The study involved 21 people who had MRI scans of their brains taken before taking natalizumab and again an average of 15 months after receiving the last infusion of the drug. The drug is given by IV infusion once a month. The participants were divided into two groups: one group took the drug for an average of three years, and the other group took the drug for an average of two months.
The participants developed more than three times as many brain lesions, or areas of damage in the brain that are a marker of MS disease activity, in the 15-month period after discontinuing the drug than they had developed before they started taking the drug. The results were most pronounced for those who took the drug for only a short time; they developed five times as many brain lesions after stopping the drug than they did before they started taking it.
More research needs to be done with larger numbers of patients before any recommendations can be made about use of the drug, according to study author Machteld Vellinga, MD, of VU University Medical Center in Amsterdam, the Netherlands. “For now the recommendations remain the same—patients and their doctors should choose the most applicable treatment for them,” she said.
Vellinga said it's not clear why discontinuing the drug would lead to increased disease activity, although an earlier animal study showed a similar result when rats with an animal model of multiple sclerosis were given a drug that suppresses the immune system.
The study came about because use of natalizumab was suspended in 2005 after three people participating in clinical trials for the drug developed a rare, often fatal brain disease called progressive multifocal leukoencephalopathy.
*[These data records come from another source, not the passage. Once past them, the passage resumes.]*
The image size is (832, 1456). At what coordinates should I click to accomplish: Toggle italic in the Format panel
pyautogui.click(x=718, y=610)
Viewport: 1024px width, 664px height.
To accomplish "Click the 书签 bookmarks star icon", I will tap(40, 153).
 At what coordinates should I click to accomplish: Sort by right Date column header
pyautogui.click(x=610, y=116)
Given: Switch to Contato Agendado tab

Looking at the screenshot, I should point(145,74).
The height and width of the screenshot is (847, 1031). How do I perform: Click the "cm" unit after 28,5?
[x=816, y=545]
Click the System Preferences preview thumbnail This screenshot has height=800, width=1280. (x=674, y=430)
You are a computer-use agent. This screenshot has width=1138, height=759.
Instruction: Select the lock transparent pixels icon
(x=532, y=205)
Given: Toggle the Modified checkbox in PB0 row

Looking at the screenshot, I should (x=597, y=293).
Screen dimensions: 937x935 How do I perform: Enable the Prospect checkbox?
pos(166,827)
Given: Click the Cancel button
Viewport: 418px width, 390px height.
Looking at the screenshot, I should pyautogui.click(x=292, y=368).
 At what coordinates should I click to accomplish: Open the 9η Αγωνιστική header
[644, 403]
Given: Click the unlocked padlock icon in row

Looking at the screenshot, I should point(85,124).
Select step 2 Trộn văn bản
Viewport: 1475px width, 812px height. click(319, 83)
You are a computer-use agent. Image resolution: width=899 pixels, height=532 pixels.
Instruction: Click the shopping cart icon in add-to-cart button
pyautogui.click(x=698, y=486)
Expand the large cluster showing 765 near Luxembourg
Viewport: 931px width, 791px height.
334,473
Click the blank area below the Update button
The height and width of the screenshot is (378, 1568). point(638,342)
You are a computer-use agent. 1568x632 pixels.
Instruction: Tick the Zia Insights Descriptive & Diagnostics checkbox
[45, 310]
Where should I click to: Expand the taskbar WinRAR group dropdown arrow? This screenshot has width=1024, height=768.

“All of our patients had an MRI shortly after the drug was suspended, and our neuroradiologist noticed that in some patients a considerable number of new lesions developed on their MRIs in the following year,” said Vellinga. “We decided to do a formal analysis to see if this was actually the case.” Vellinga noted that the results need to be confirmed in independent groups of patients.
The drug was reintroduced in 2006 with specific guidelines for its use and to monitor patients for signs of progressive multifocal leukoencephalopathy.